I remember how my son, conditioned by his parents' gritting of their collective teeth at the sound of George W. Bush's voice wondered aloud why we wanted to listen to anything this man had to say.
It's important, we used to tell him. Then came Barack Obama, whose style of oration captured everyone in our living room. My son sat still for his speech at the Democratic National Convention, and stayed up late to see him speak to the crowd in Chicago on election night. By the time the State of the Union rolled around, his interest had waned. This was business as usual. This was an update that could be understood best by checking out the details later that evening on Google.
It made me think of the old Steve Martin bit about how much easier things might have gone down for Richard Nixon if he had a banjo: "I'd like to talk to you all about politics, but first a little 'Foggy Mountain Breakdown!'" My suggestion for heads of state current and future: transforming robots.

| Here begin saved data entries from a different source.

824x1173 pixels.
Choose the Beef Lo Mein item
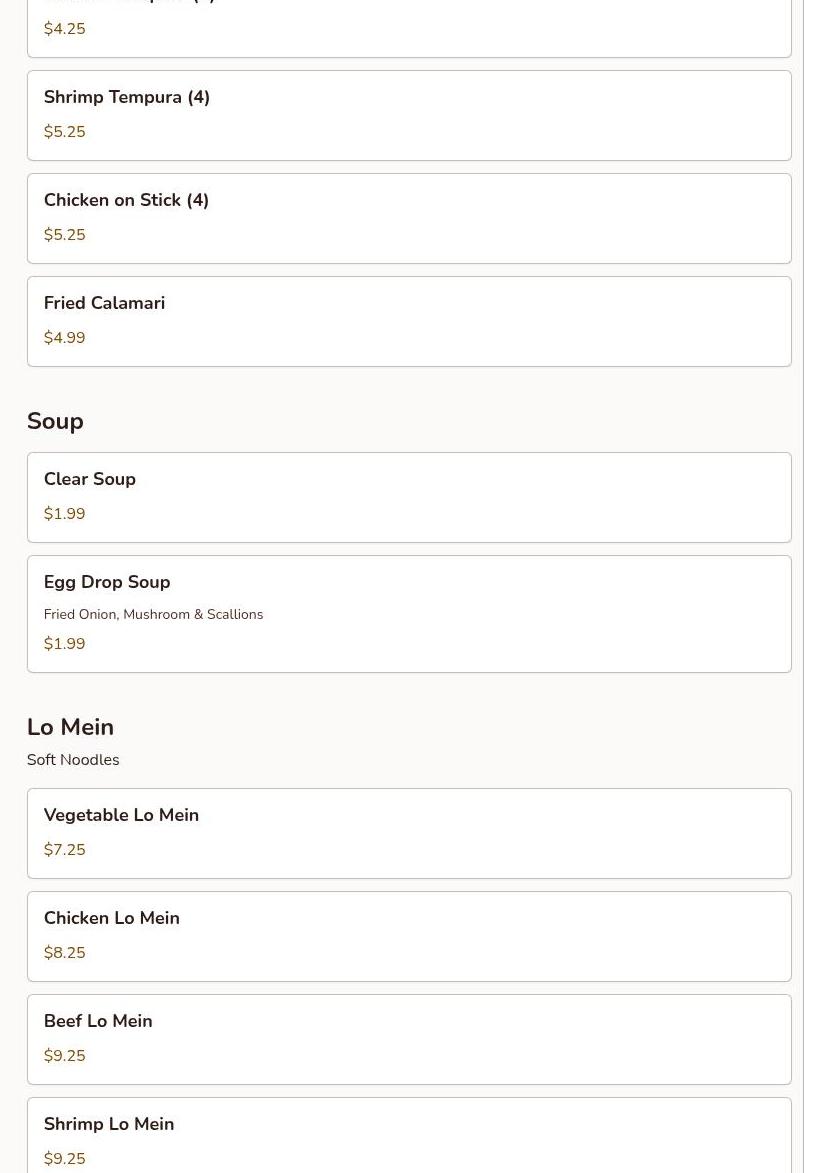409,1040
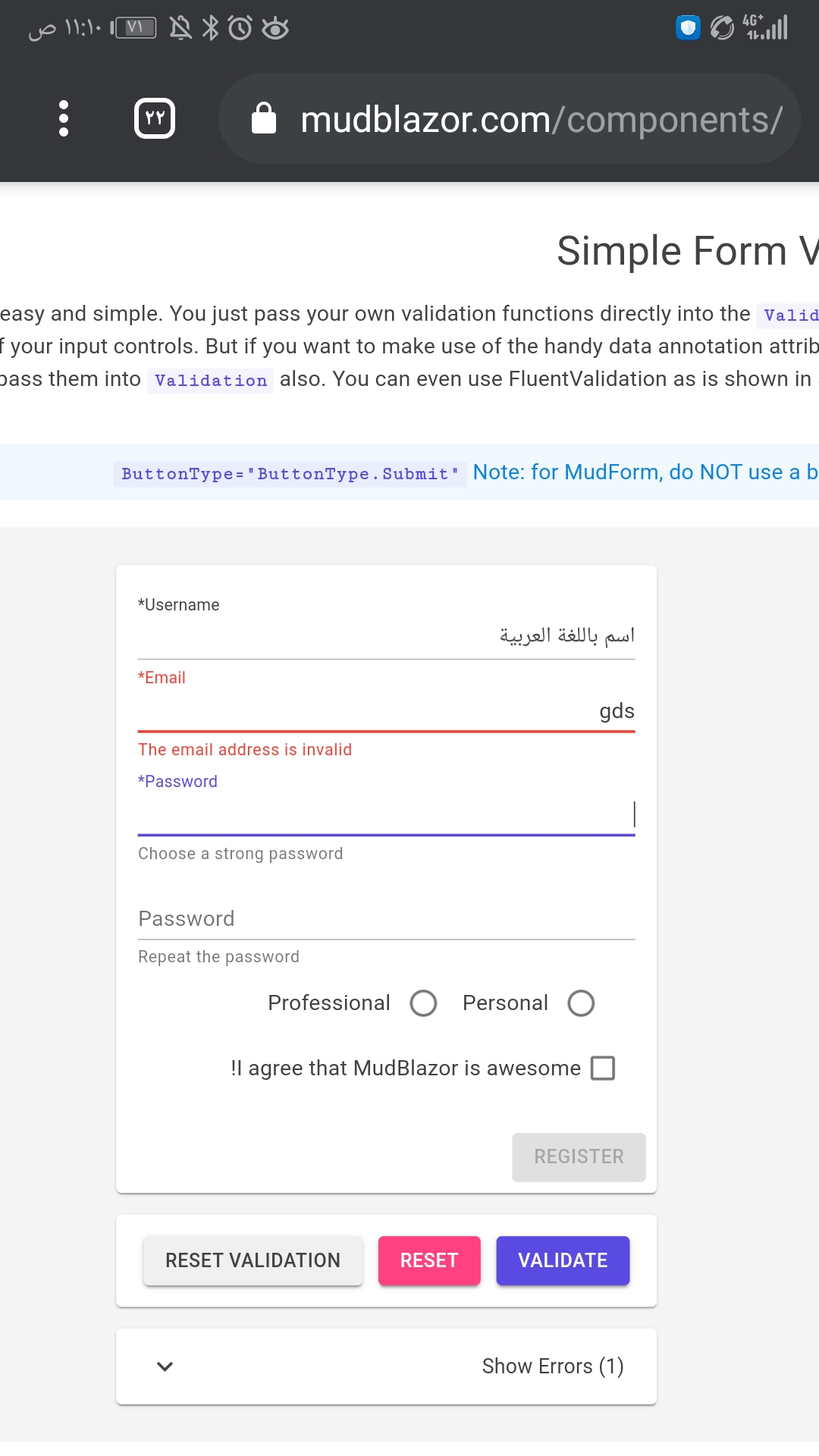Click the site security lock icon
The height and width of the screenshot is (1456, 819).
[265, 119]
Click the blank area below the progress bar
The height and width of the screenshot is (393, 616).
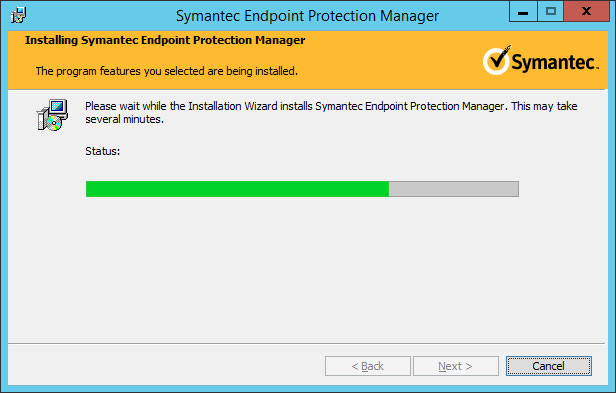click(x=306, y=267)
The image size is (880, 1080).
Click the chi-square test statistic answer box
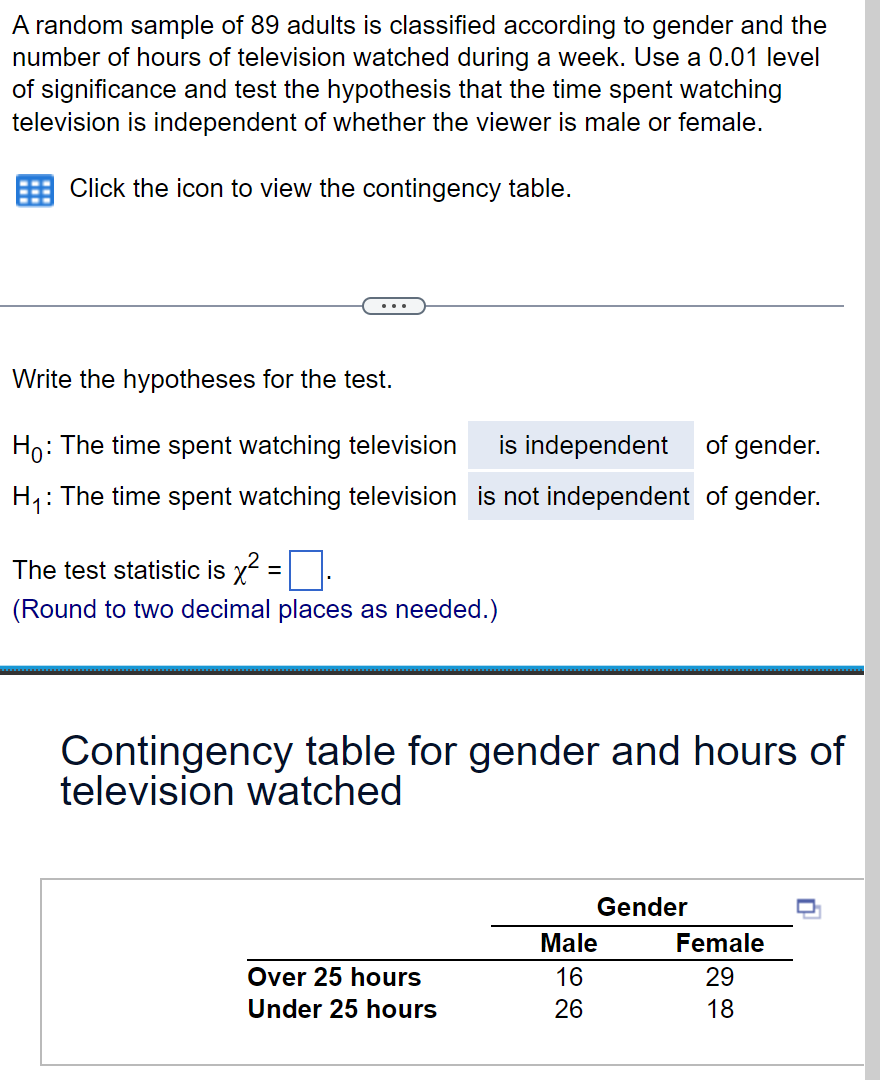(307, 568)
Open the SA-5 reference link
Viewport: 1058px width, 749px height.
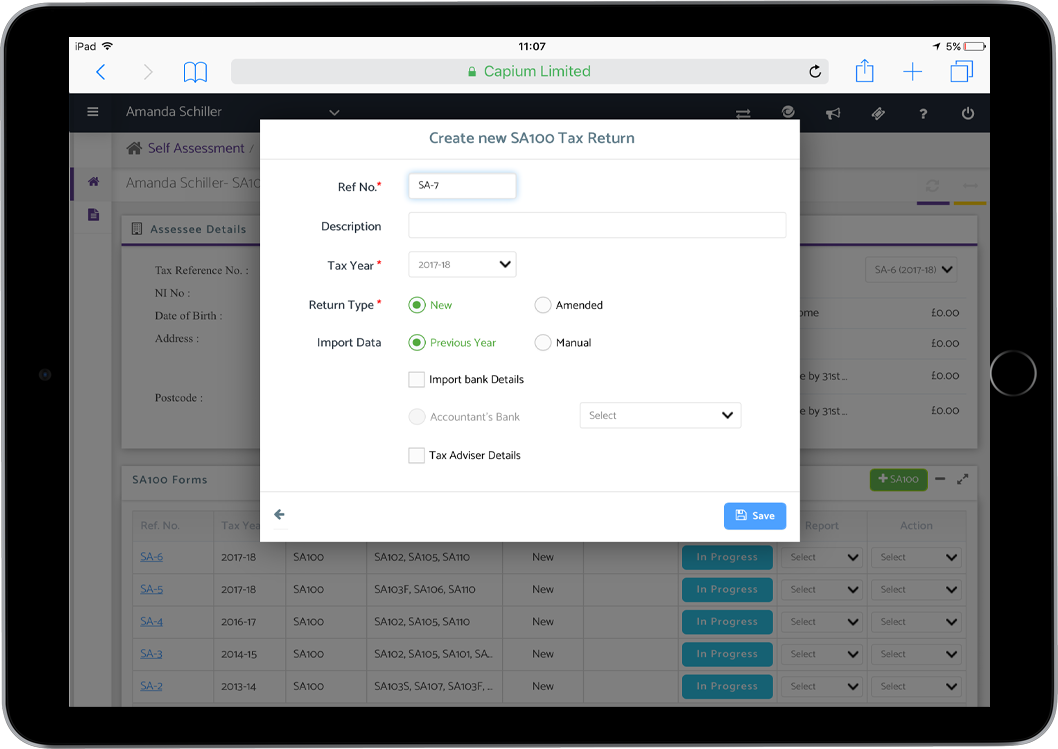pos(151,590)
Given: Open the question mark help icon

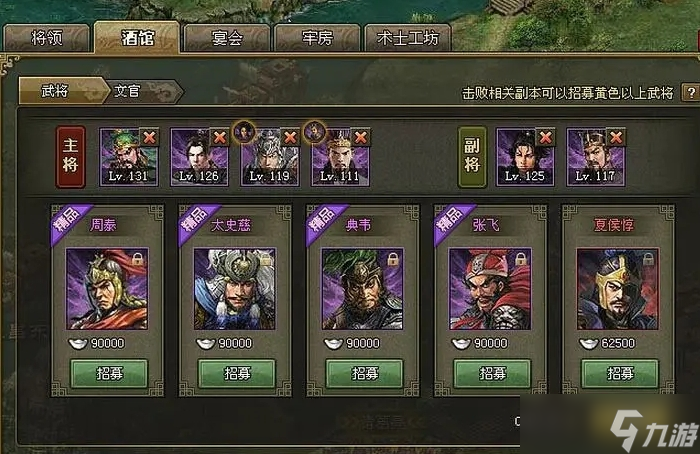Looking at the screenshot, I should point(691,92).
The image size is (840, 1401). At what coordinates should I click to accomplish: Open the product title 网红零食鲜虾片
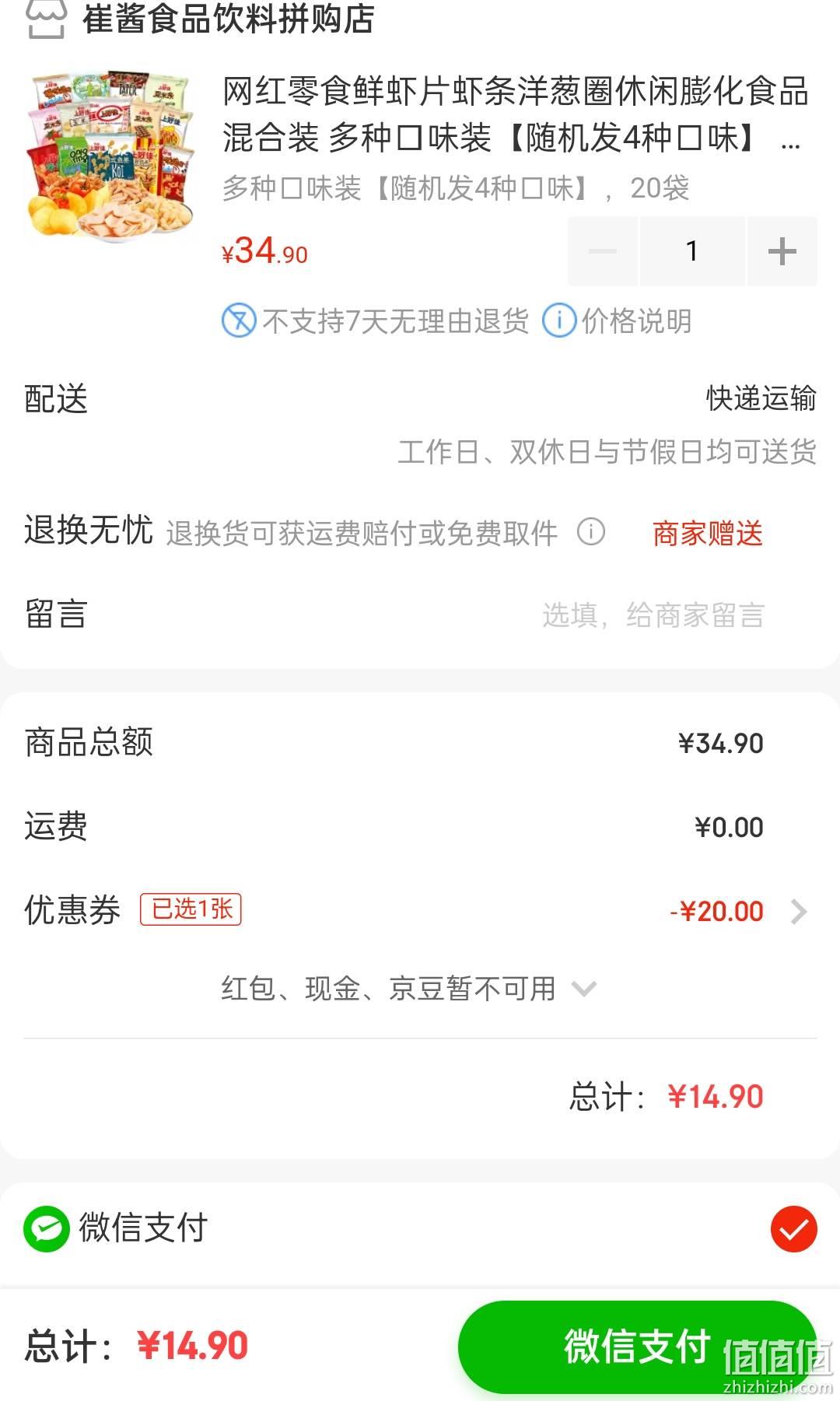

Wednesday, January 12, 2011

What Dreams May Come

I am a little jealous of my wife. Most mornings she wakes up with a full report of her night's activity. Not that she has to go anywhere physically. She leads a very full life when her eyes close. She builds things. She meets people. She creates works of art. The stories often go nowhere and the sense they make are primarily buried beneath dense piles of subconscious imagery, but they do go on. And on. I confess there are some mornings when I am relieved to have to shove off to work before I experience the entire dissertation of her nocturnal adventure. And still I remain a little envious.
Everyone dreams. That is what science tells us. I know that I have dreams. They are usually the things that wake me up in the middle of the night. I tend to dwell on the logistical end of things in my waking hours, and so I carry that preoccupation to sleep with me. It could be that part of the reason that I don't sleep as deeply as the rest of the creatures in my house. My brain seems to be wired differently: always on alert, ready to leap from bed and navigate the picayune details of life in the real world. That seems to be the way I want it.
When my son was very small, he awoke from a sound slumber with a troubled look, "Where did the cartoons go?" He seems to have acquired the fun and fantastical world behind his eyelids that his mother has. It may also explain why, even as a toddler, he was able to fill up a queen size bed with his flopping about: so many things to do, so many places to see, all from the comfort of his Spider-Man comforter.
Last week we met in the bathroom as we began our day, telling me about the bad dream he had the night before. A fire had raged through our neighborhood and up the hill toward his friends' house. He seemed a little troubled by it, but I felt a twinge. I would have been concerned with the tactical response of the firefighters, then the subsequent property and insurance settlements. I felt another twinge, this one was remorse. The cartoons were gone, replaced by a Michael Bay movie. I am going to try and not lose any sleep over that though.

Tuesday, January 11, 2011

Dog Tired

My family went for a run this weekend. It's always an event, and our dog is perhaps the most eager participant. There was a time when she was at the door, spinning circles in the entryway whenever I started lacing up my running shoes. She was ready to go even on those days when I was dragging myself out the door, after a hard day at work. For the first quarter mile she would be the one pulling me along, urging me up the hill, stopping only long enough to sniff this or mark that. In our earliest years together, we would sometimes make a threesome with my son in the jogging stroller, with my dog and I mushing along the streets and sidewalks of our neighborhood while the little prince rode safe and sound, watching the world go by.
That was a long time ago. These days it's just as hard to get myself up and out on the road, but I don't have my dog's enthusiasm to nudge me into getting my workout. She still comes over to check me out while I am stretching, but when it comes time to go out into the cold morning or the late afternoon, she would much rather return to her cushy bed in the living room. Or the office. Or next to our bed. Who could blame her? Conventional math tells us that she's somewhere in her late nineties in people years, so who could blame her if she wanted to take it easy? I'm about half that age, and I sometimes question the wisdom of trotting along the highways and byways. Is this really going to make me live longer?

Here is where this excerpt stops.